Give back exactly the lines of the data below, starting with the line that has "1456x819 pixels." and going on through the line that has "has width=1149, height=717.".
▽
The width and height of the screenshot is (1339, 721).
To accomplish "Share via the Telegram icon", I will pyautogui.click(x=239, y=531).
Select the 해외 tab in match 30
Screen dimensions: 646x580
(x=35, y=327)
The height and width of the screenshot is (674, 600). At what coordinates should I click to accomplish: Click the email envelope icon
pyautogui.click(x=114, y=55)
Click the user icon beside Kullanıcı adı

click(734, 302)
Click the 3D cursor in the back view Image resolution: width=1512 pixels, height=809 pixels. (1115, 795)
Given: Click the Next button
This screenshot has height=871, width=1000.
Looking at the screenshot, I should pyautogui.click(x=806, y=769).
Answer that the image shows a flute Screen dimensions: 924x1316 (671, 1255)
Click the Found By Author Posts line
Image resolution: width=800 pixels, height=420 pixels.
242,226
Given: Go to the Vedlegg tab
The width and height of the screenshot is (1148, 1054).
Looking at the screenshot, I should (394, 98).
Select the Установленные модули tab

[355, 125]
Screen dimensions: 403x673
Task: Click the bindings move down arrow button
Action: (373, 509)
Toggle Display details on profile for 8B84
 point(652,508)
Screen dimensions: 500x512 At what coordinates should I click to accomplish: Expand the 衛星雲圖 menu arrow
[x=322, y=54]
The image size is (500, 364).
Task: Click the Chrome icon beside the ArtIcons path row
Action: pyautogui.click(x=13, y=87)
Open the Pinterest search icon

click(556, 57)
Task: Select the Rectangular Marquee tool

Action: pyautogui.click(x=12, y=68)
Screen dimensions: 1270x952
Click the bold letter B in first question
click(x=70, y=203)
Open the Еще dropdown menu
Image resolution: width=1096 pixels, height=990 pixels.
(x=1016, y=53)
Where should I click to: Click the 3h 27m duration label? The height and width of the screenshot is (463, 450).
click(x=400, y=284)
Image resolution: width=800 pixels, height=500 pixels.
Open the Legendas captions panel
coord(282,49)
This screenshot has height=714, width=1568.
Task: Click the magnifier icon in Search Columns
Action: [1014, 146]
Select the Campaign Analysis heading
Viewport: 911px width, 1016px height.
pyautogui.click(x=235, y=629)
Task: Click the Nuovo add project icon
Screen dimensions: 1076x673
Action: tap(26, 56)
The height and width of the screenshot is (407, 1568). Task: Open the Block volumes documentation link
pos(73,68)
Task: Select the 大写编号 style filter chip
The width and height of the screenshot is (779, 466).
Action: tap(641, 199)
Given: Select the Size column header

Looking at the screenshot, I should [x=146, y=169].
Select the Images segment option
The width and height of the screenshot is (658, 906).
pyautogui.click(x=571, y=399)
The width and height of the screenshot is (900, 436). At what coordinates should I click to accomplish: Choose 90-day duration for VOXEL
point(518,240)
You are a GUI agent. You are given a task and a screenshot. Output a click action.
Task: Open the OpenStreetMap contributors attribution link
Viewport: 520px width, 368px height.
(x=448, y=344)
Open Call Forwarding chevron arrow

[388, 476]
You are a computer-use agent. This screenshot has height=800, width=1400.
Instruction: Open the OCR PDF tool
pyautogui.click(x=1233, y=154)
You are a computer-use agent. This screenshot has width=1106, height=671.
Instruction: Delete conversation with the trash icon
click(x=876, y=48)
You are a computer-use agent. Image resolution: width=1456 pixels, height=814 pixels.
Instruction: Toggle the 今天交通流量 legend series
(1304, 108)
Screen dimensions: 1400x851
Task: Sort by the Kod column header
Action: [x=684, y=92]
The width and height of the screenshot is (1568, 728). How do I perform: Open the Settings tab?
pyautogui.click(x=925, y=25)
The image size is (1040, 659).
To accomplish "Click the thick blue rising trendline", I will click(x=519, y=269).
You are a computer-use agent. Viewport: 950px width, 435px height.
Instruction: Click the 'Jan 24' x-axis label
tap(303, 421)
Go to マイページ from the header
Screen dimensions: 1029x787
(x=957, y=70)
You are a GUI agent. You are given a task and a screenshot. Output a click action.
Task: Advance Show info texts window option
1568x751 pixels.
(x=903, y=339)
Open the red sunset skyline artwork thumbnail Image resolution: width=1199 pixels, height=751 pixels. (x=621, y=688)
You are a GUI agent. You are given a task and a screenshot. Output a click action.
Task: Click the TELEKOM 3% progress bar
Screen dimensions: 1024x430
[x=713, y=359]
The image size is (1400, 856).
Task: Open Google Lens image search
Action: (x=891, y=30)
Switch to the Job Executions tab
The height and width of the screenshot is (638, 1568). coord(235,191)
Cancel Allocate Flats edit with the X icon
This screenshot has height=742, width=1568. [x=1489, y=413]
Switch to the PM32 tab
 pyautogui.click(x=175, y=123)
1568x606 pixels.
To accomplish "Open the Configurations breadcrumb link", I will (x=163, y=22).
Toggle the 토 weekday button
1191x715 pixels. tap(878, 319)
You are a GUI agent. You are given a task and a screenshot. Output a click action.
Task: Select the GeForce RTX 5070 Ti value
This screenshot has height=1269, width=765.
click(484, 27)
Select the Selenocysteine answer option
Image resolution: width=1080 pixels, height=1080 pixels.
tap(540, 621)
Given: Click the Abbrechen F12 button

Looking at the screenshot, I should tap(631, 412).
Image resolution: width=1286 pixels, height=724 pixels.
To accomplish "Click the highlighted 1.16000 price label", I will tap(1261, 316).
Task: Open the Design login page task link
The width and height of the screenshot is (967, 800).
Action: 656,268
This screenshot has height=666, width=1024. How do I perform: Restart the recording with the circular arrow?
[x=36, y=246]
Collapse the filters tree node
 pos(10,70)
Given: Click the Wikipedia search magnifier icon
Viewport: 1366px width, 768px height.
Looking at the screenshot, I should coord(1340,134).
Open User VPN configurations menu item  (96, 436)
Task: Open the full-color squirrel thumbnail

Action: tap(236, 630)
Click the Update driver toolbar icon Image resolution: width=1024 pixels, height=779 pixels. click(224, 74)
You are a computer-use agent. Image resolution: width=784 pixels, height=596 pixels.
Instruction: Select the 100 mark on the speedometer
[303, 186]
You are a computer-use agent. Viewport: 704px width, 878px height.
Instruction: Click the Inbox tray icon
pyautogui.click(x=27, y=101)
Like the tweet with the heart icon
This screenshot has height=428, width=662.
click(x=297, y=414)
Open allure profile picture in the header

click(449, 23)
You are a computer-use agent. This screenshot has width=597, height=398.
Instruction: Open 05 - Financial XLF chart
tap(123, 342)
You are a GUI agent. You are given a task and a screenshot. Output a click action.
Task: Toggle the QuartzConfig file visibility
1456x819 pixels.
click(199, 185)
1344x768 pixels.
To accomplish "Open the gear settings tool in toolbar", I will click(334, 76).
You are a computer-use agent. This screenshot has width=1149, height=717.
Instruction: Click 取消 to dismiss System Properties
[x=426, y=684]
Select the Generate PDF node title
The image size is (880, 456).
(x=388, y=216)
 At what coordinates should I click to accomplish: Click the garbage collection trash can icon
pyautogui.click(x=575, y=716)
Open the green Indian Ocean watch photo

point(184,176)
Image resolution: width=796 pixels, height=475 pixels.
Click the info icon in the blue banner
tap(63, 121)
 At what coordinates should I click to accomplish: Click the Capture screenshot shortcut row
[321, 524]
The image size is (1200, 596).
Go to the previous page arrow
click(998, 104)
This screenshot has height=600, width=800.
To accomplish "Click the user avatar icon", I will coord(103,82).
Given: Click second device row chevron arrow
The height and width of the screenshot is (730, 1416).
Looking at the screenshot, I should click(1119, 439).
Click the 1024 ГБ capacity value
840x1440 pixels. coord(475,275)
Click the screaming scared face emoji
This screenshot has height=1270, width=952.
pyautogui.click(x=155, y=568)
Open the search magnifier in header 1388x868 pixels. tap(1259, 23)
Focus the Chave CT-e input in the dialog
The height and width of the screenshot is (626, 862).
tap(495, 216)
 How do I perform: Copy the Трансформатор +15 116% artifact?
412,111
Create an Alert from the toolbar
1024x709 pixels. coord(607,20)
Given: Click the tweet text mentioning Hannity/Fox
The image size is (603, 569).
△
*Solution for this task:*
1456x819 pixels.
click(199, 185)
1344x768 pixels.
To accomplish "Open the gear settings tool in toolbar", I will click(334, 76).
You are a computer-use agent. This screenshot has width=1149, height=717.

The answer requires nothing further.